Kozhemyako's Khartia battalion is one of these volunteer units, on steroids.

Outside Kharkiv, new recruits are training in lush, green fields dotted with white flowers.

Igor Cornet, who spent nearly two decades in the Ukrainian military, is teaching the recruits how to attack a dug-in enemy position. He retired from the military as a lieutenant colonel before going back to college to study agriculture and eventually working with Kozhemyako at Agrotrade.

"Infantry is infantry!" he says with pride. And his job is to turn a collection of civilians into a light infantry battalion. Some of the men are in their teens, others are pushing 50. They are carpenters, factory workers and mechanics, among other things. Cornet says he even has one economist whom he's training to fight. Most come from the Kharkiv region. Some are from areas currently occupied by the Russians.

"We don't win the war without infantry," Cornet declares. "When the soldiers stay here and say, 'I take this area!' we can say, 'yes, we take this.'"

You can bomb a place as much as you want, he says, but until you can send foot soldiers into the streets, you cannot truly control it.

The recruits are issued body armor, helmets and AK-47s. They use surveillance drones to monitor the battlefield. The unit has its own vehicles, all paid for by Kozhemyako and several other wealthy business people from Kharkiv.

After basic training, anyone who doesn't want to go to the front can quit and go back to their previous life. But that rarely happens, Cornet says, and the strength of these fighters is their motivation.

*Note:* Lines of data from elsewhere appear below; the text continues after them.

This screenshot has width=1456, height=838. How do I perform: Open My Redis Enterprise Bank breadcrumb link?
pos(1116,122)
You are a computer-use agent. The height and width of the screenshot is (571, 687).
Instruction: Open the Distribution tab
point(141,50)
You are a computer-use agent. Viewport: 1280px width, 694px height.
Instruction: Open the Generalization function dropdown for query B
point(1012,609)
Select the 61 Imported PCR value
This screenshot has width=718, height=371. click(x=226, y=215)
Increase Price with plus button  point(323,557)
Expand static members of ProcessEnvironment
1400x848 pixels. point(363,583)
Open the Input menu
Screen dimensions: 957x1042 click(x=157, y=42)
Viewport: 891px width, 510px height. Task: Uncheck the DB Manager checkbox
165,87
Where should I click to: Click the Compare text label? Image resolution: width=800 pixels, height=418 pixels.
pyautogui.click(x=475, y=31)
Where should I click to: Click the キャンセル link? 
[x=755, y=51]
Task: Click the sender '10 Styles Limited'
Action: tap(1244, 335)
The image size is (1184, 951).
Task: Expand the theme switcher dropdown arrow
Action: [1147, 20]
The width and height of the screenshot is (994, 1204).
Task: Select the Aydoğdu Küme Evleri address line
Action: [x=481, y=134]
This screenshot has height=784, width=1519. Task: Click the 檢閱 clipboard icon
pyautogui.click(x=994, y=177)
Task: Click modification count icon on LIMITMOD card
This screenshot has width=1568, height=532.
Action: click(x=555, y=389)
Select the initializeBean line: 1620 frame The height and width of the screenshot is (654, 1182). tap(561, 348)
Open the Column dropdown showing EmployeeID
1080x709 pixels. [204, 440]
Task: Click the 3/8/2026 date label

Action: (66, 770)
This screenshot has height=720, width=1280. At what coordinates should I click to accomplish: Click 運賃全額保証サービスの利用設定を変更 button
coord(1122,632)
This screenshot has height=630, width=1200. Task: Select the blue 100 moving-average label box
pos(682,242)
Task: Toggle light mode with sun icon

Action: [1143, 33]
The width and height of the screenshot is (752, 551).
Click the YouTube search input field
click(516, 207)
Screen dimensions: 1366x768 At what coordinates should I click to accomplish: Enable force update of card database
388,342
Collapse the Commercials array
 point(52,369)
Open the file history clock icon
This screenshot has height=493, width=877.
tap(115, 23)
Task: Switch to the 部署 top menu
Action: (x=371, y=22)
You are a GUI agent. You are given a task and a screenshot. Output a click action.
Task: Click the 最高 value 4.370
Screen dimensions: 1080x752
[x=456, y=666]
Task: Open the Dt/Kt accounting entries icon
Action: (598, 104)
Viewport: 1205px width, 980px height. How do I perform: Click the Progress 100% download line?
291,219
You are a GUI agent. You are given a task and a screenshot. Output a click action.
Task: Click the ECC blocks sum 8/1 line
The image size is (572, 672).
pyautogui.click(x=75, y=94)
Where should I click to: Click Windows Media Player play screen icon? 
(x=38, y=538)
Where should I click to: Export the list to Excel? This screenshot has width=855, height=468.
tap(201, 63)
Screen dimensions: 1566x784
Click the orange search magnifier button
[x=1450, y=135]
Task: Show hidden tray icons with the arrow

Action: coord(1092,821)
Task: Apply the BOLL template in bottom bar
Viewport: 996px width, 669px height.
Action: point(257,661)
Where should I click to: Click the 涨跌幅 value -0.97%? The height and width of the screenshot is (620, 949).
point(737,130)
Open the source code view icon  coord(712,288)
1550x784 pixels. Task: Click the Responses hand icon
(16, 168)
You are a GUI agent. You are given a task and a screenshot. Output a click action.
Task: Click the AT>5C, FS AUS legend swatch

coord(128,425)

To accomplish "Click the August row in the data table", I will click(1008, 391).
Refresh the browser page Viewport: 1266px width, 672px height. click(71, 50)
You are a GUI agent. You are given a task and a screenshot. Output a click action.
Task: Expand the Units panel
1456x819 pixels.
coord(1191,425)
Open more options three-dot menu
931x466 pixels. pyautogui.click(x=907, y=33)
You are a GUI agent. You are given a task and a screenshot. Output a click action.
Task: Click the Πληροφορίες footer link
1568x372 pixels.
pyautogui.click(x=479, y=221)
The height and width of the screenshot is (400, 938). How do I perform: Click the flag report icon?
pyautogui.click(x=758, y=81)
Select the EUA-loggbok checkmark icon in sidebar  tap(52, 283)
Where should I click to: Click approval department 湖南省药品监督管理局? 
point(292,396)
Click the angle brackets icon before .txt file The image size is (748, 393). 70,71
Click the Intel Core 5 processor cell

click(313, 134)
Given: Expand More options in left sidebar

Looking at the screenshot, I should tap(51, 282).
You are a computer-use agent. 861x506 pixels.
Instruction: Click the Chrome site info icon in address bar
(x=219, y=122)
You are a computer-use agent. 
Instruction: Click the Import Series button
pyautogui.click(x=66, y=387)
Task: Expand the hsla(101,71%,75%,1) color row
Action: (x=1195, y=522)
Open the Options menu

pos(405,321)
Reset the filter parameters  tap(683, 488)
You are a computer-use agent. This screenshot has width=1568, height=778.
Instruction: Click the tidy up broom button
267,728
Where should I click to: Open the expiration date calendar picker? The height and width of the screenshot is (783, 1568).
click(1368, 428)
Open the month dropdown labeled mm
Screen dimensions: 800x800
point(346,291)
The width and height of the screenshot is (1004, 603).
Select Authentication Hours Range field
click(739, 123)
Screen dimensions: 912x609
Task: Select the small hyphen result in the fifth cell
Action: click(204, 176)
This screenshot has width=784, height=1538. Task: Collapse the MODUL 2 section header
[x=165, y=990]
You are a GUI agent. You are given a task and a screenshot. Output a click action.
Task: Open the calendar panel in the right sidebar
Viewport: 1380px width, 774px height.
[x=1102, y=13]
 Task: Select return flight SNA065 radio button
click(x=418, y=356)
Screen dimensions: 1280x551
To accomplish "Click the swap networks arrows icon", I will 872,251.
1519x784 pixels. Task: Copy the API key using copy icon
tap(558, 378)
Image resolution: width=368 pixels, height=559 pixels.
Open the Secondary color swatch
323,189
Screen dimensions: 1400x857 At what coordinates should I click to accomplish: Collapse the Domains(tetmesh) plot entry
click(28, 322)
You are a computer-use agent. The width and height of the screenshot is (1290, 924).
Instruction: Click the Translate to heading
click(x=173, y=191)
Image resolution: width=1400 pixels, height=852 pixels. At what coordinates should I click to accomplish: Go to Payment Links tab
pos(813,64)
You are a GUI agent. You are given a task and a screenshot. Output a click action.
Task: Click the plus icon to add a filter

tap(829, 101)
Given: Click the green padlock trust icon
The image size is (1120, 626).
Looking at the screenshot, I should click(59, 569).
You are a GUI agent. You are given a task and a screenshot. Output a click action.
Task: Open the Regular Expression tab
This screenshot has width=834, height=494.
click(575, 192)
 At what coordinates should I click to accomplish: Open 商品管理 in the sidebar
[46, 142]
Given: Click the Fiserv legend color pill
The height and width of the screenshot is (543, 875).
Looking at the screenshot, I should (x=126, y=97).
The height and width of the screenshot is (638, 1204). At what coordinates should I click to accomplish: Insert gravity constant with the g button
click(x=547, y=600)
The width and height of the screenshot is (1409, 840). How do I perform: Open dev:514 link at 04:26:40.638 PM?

Before the invasion, 36-year-old Sergei Dubinski was a farmer. He grew wheat, sunflowers and garlic. Now he's going to fight on the front lines. He says he's not afraid of getting killed.

"I have a wife and I have a child," Dubinski says. "I want to be able to protect them. I want to be able to protect my country. So that we are able to do the things we did before the war."

If he doesn't step up to fight against the invasion, "Who else is going to protect us?"

Kozhemyako notes that territorial defense units such as his are only authorized under a special martial law.

"This is a special law for the wartime. As soon as the wartime is finished, we are again civilians," he says. His infantrymen can go back to growing wheat and building houses.

Kozhemyako predicts that this could be a long war. But once it's over, he says, he'll go back to being the jet-setting CEO."